Мне приходит в голову остановить поток ассоциаций, которые вызывает его рассказ, но ассоциации ― как дождь, их можно остановить, только стреляя по тучам.
Художник говорит:
― Командира, который настроился против меня вместе с замполитом, в принципе, доставало даже не то, что я плохой воин. Ко времени, когда он обратил на меня внимание, я уже нарисовал огромное количество плакатов по всему полку, и мне периодически прибавляли зарплату. Но для того, чтобы легально поднять мой армейский доход, мне все время повышали квалификацию. В итоге, командира взбесило то, что я был бюджетный специалист высшего класса, который не умел шапочку танкиста надеть…
― Извини, перебью, ― говорю я, все еще отмахиваясь от мыслей о Чьяпасе в горном бою, ― в срочной армии реально получить какую-нибудь полезную специальность?.. Ну, если призывник не художник?
― Ай, ага… ― художник безнадежно машет рукой, ― по кому тут после армии стрелять-то?
Я пожимаю плечами.
― Нет, ну вообще… военное обучение как-то применимо в мирной жизни?
― Ну, да, скажем, если ты любишь технику, наверное, обучение на машинках будет тебе полезно. Ковыряешься в двигателях, чинишь танки. Их там полно. В этой роли ты в армии нужен. А когда приходишь домой, можешь, не знаю, автосервис открыть.

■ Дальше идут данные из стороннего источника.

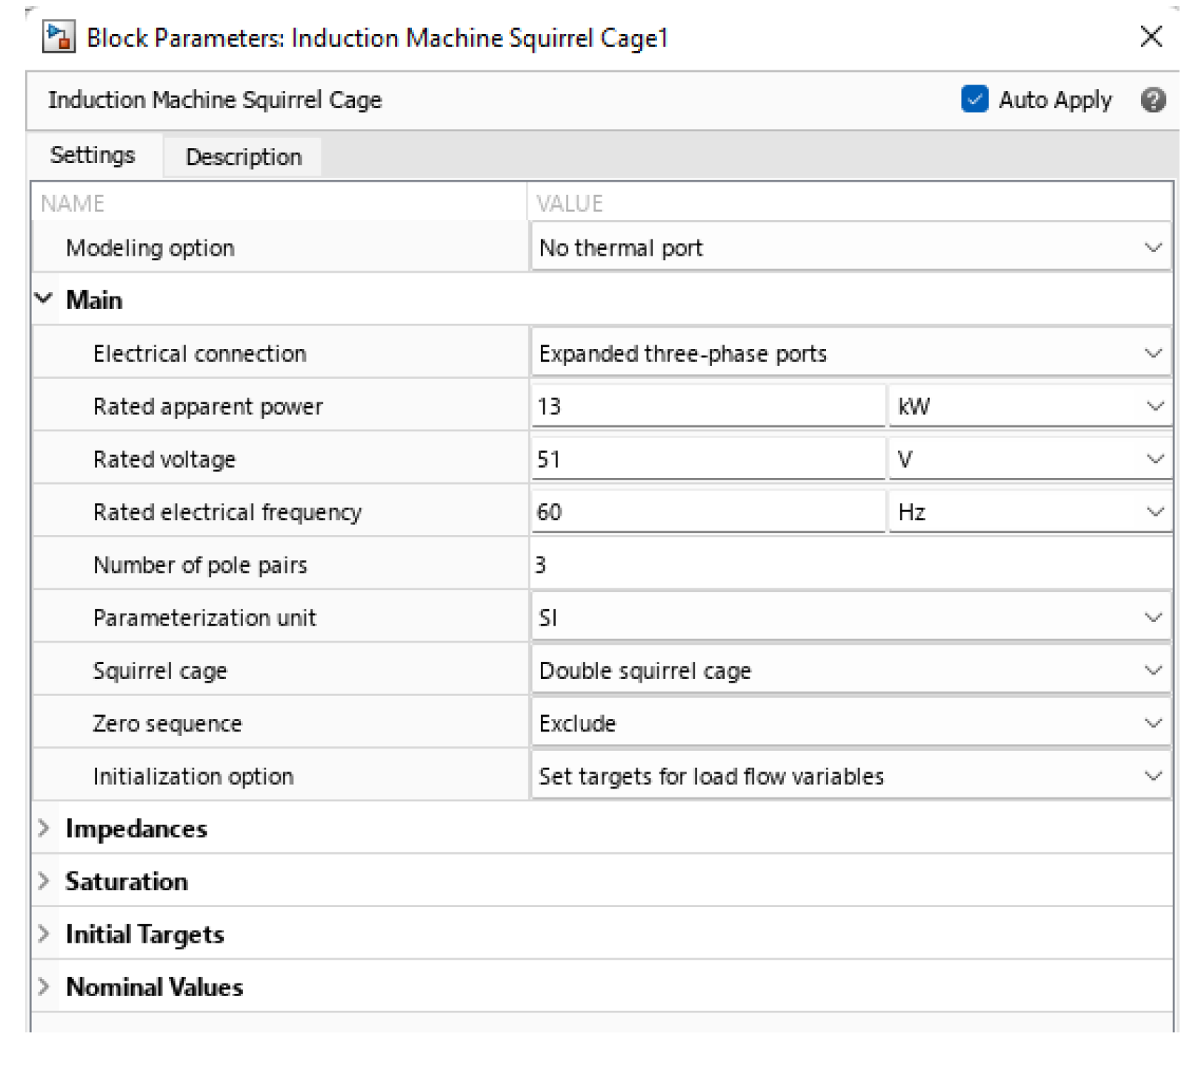
Task: Open the Hz frequency unit dropdown
Action: point(1029,512)
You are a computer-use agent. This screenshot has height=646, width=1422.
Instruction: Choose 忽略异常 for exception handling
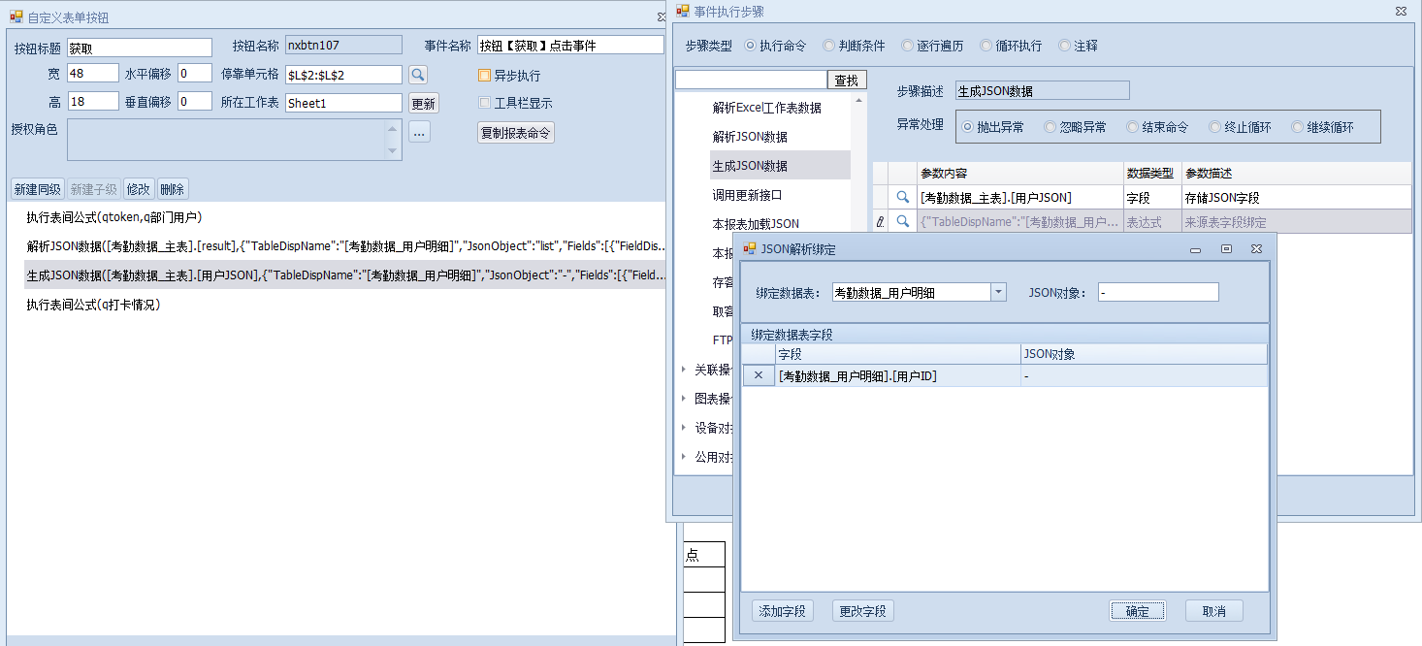click(1050, 127)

― Значит срочная служба ― это сеть двухгодичных курсов по автосервису, ― говорю я, не сомневаясь, что однажды мне дадут титул самой белой (и пушистой) блондинки.
― Да нет, ― без тени брутальной мудрости отвечает художник, ― срочная армия нужна государству, чтобы отправлять свои политические нужды.

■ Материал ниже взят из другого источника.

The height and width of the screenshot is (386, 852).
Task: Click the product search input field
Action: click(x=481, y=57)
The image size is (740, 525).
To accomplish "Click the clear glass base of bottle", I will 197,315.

― Так части же не всегда стоят на границе!..
― Да, но вот смотри, например, мы стояли в Чехословакии. Учебная армия или нет, а в чужой стране было размещено наше вооружение. Эти хреновы танки, которые ты, кажется, вечно сидишь и чинишь… Они стреляют… ― художник чешет макушку, ― в руках призывников, которые ни хрена не умеют, танки плохо стреляют, но все-таки, зелень… Ракеты, от которых в лесу деревья сохнут, они тоже летают. И вся остальная военная фигня худо-бедно работает. Почему страны вечно требуют вывода войск? Местные жители воспринимают эту типа учебную армию как оккупацию. Это изнутри она кажется ― йёпть, первый курс, штаны на лямках. Чехи не хотели с нами здороваться. Наше государство выплачивало большие штрафы за ущерб тамошней природе, за погибших мирных жителей.
У меня отвисает челюсть.
― Да, что ты удивляешься? Когда я служил в Чехии, был случай. Наша машина сбила мотоциклиста, чеха. Чех нарушил дорожные правила раз семь: обгонял по встречной, превысил скорость… Погиб. Наши выплатили за него огромный штраф, а парня, который вел грузовик, посадили на пять лет в дисциплинарный батальон. Большой разницы с концлагерем нет, я уже говорил. В дисбате ты вовсе без прав. Один на один с природой. Зимой холодно, летом жарко, пищи нет, вокруг волки. Очень жесткий режим, идиотская работа. Типа каторги. После срока в дисциплинарном ты еще дослуживаешь то, что не дослужил в армии. И за тобой еще числится судимость. Короче, тюрьма в квадрате, семь лет вон из жизни. А тот парень, водитель грузовика, который сбил чеха, перед рейсом двое суток не спал. Его заставили развозить солдат внеурочно, и он развозил. Но не офицерам же отвечать. Офицеры типа отреагировали, посадили виновного. А парню уже надо было домой уезжать, он ждал приказа. Не знаю, что с ним дальше было.
Пару минут мы грустим.
― Или там еще была девушка, по соседству с гарнизоном. Чешка. Она объявила, что ее изнасиловали русские солдаты. Нас построили, тысячу человек, или сколько там было… Чешка ходила вдоль строя, опознавала. В любого, кого она ткнет, никто разбираться не будет, с радостью отдадут под суд, как насильника-оккупанта. Хотя никто эту тетку в глаза не видел. За территорию полка пачками никто не ходил. Не было ни увольнительных, ничего. Все сидели за заграждением, наружу попадали только, когда вывозили на учения, но это под присмотром, или в исключительных случаях, ― художник ерзает, ― я, например, выходил, когда у меня была работа вне территории. Мне давали пропуск, и я мог выйти. Перед выходом в город солдаты еще грузили мне кучи барахла, которое можно продать чехам, потому что это халява, знаешь, выйти и самостоятельно пройтись, прогуляться. А в остальном, как на зоне, небо в полосочку. А она пришла и выбирала, кто ее изнасиловал. И каждый понимал, что ей стоит только палец поднять, и ты ничего не докажешь. Никаких прав. У солдата нет адвокатов.